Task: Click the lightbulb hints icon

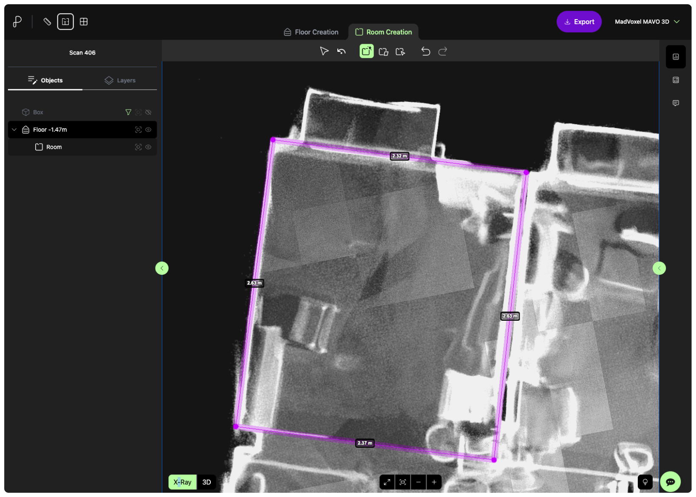Action: tap(645, 482)
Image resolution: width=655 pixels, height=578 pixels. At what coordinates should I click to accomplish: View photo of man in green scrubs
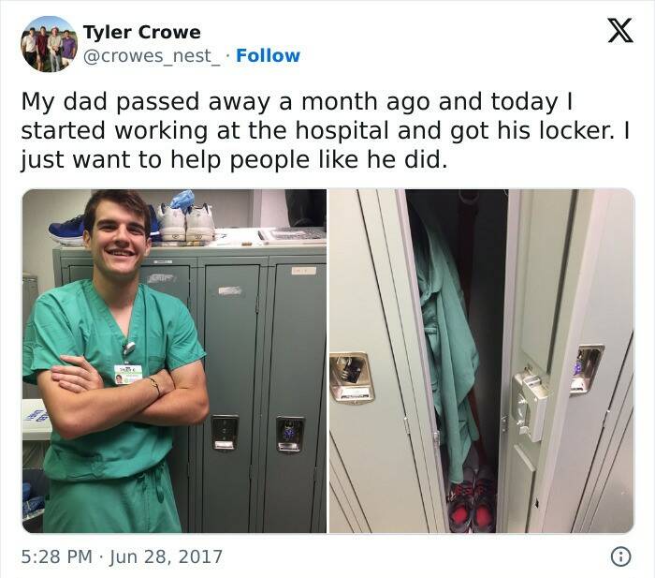coord(174,361)
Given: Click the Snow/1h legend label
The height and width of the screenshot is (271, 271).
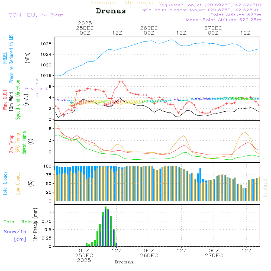Looking at the screenshot, I should 15,232.
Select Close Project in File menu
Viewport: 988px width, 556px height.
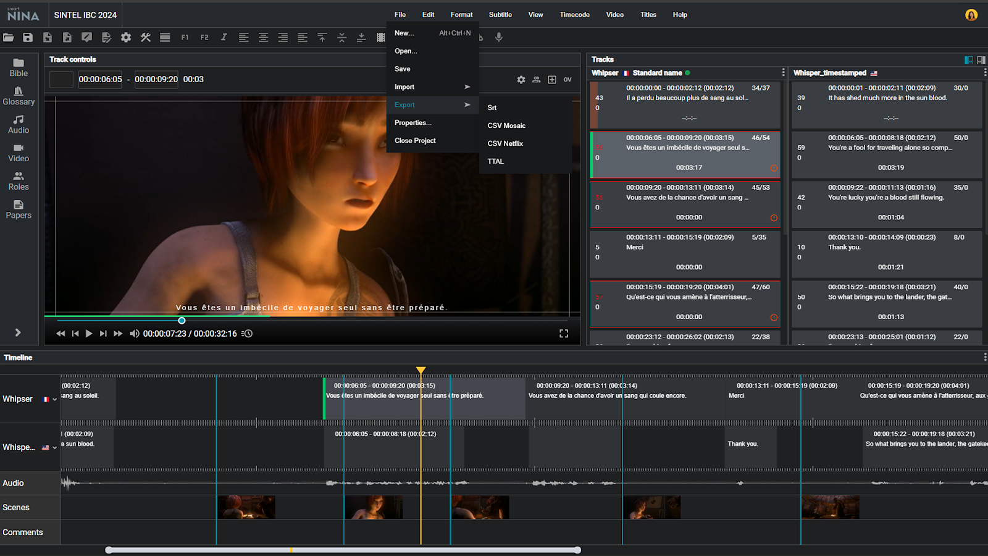coord(415,141)
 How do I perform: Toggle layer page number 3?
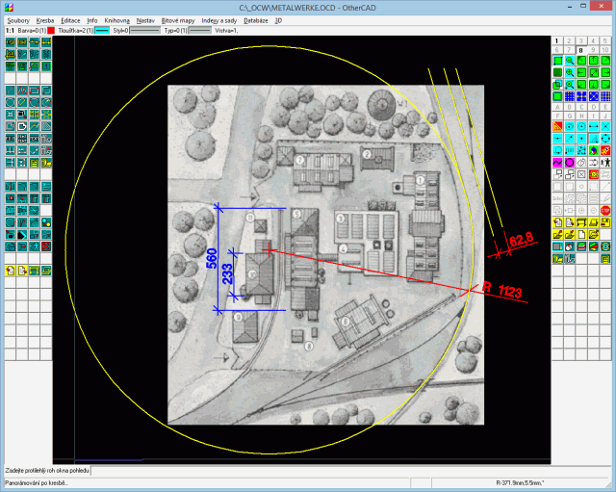click(581, 41)
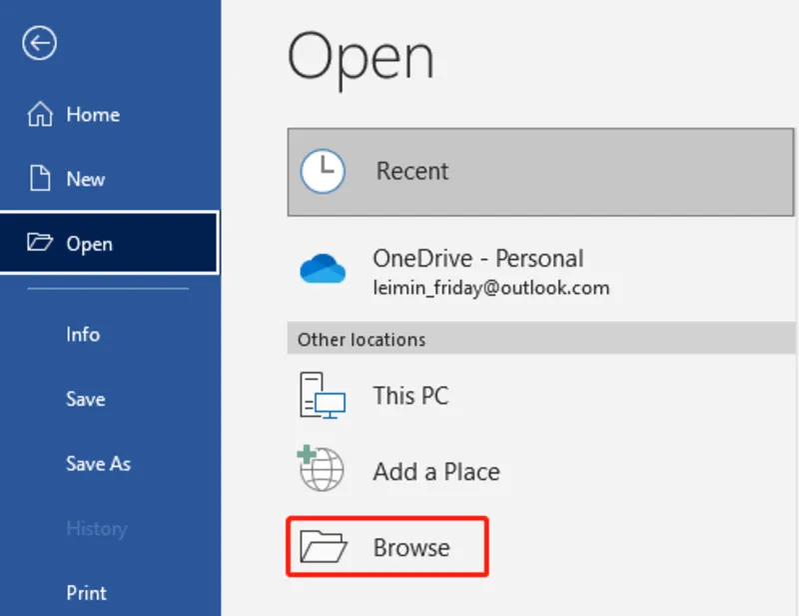Select the History menu item
This screenshot has width=799, height=616.
(97, 528)
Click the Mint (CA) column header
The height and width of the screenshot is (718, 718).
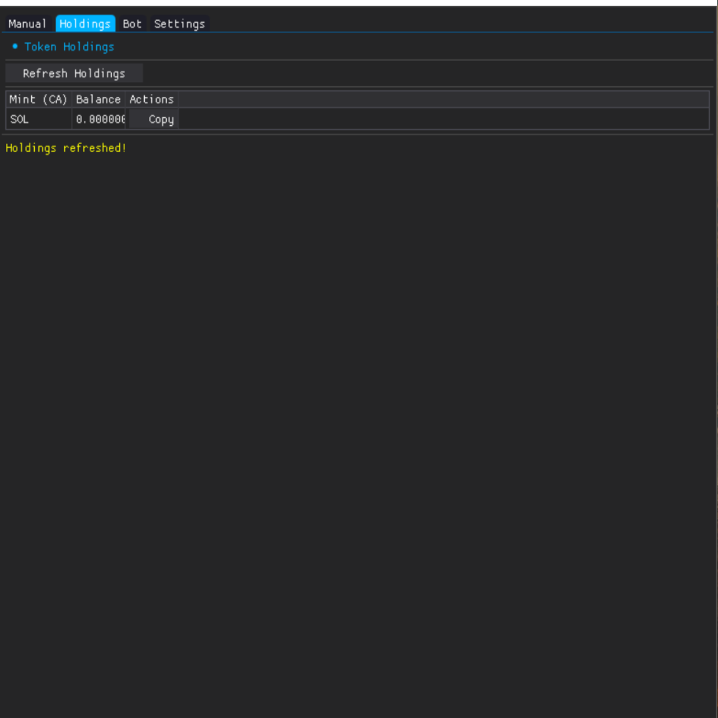point(38,99)
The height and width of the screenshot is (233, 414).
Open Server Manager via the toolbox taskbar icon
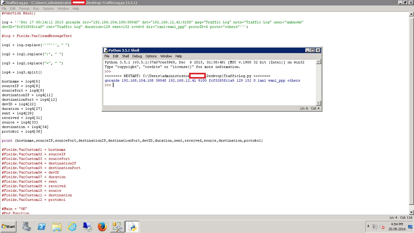pyautogui.click(x=27, y=226)
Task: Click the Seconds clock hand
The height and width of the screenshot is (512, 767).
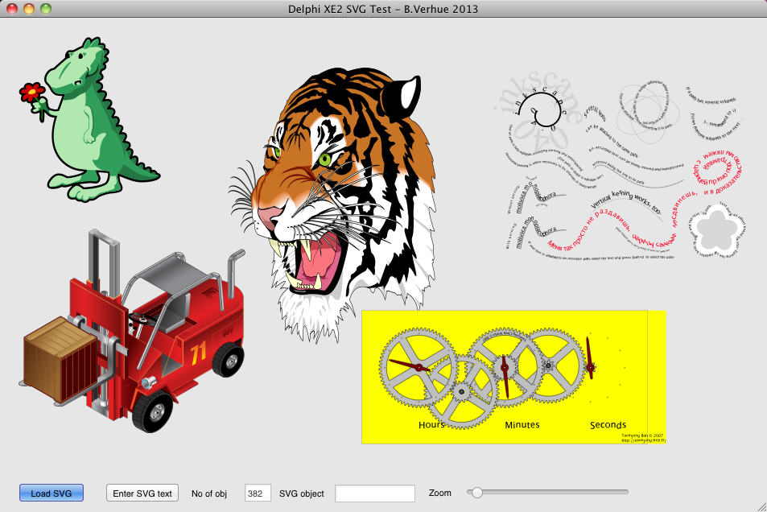Action: 591,358
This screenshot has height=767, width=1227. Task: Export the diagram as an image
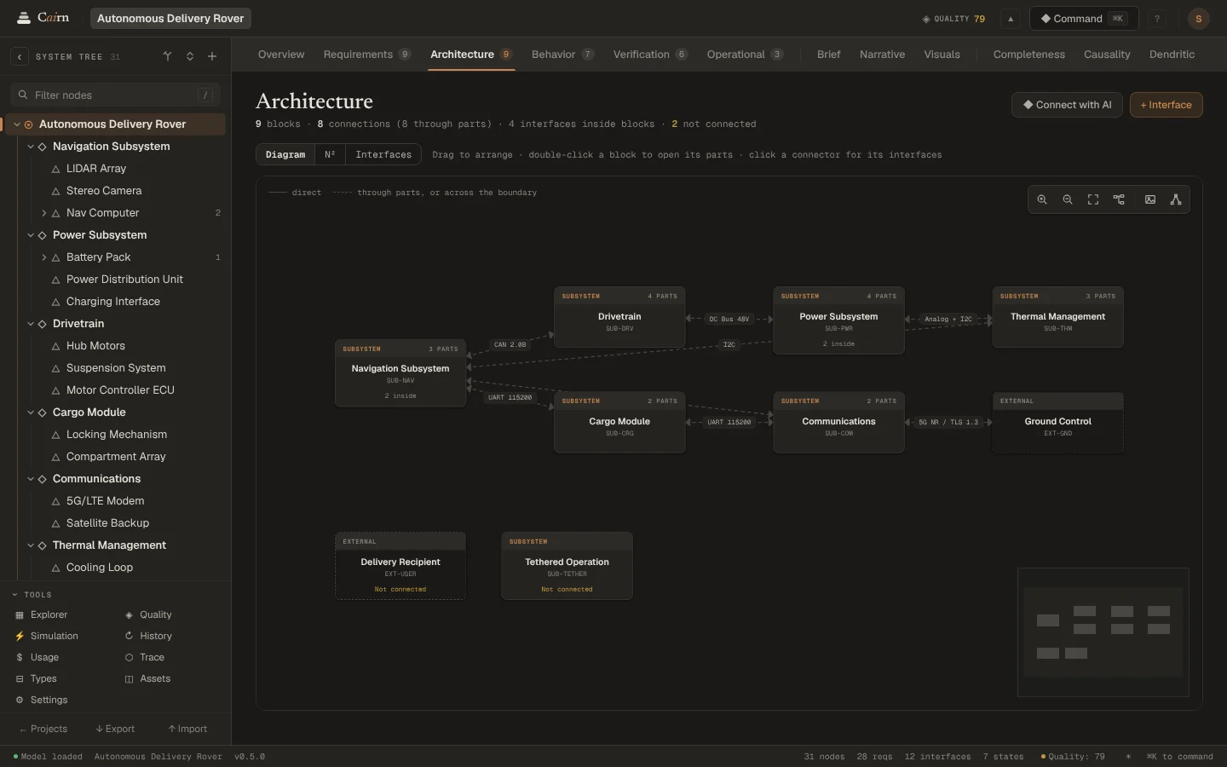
● ● ● ● ● ● ●
● CEL ZADANIA:
Sformatuj wiersze wszystkich powyższych rekordów jako tabelę Markdown z kolumnami „Nr” i „Treść”, pomijając puste wiersze. Obrazy pomiń w odpowiedzi.

● ROZWIĄZANIE PISEMNE:
| Nr | Treść |
|---|---|
| 1 | Task: Click the lightbulb hints icon |
| 2 | Action: tap(645, 482) |
| 3 | Image resolution: width=655 pixels, height=578 pixels. At what coordinates should I click to accomplish: View photo of man in green scrubs |
| 4 | coord(174,361) |
| 5 | Given: Click the Snow/1h legend label |
| 6 | The height and width of the screenshot is (271, 271). |
| 7 | Looking at the screenshot, I should 15,232. |
| 8 | Select Close Project in File menu |
| 9 | Viewport: 988px width, 556px height. |
| 10 | coord(415,141) |
| 11 |  How do I perform: Toggle layer page number 3? |
| 12 | click(581, 41) |
| 13 | Select the History menu item |
| 14 | This screenshot has width=799, height=616. |
| 15 | (97, 528) |
| 16 | Click the Mint (CA) column header |
| 17 | The height and width of the screenshot is (718, 718). |
| 18 | point(38,99) |
| 19 | The height and width of the screenshot is (233, 414). |
| 20 | Open Server Manager via the toolbox taskbar icon |
| 21 | pyautogui.click(x=27, y=226) |
| 22 | Task: Click the Seconds clock hand |
| 23 | The height and width of the screenshot is (512, 767). |
| 24 | Action: 591,358 |
| 25 | This screenshot has height=767, width=1227. Task: Export the diagram as an image |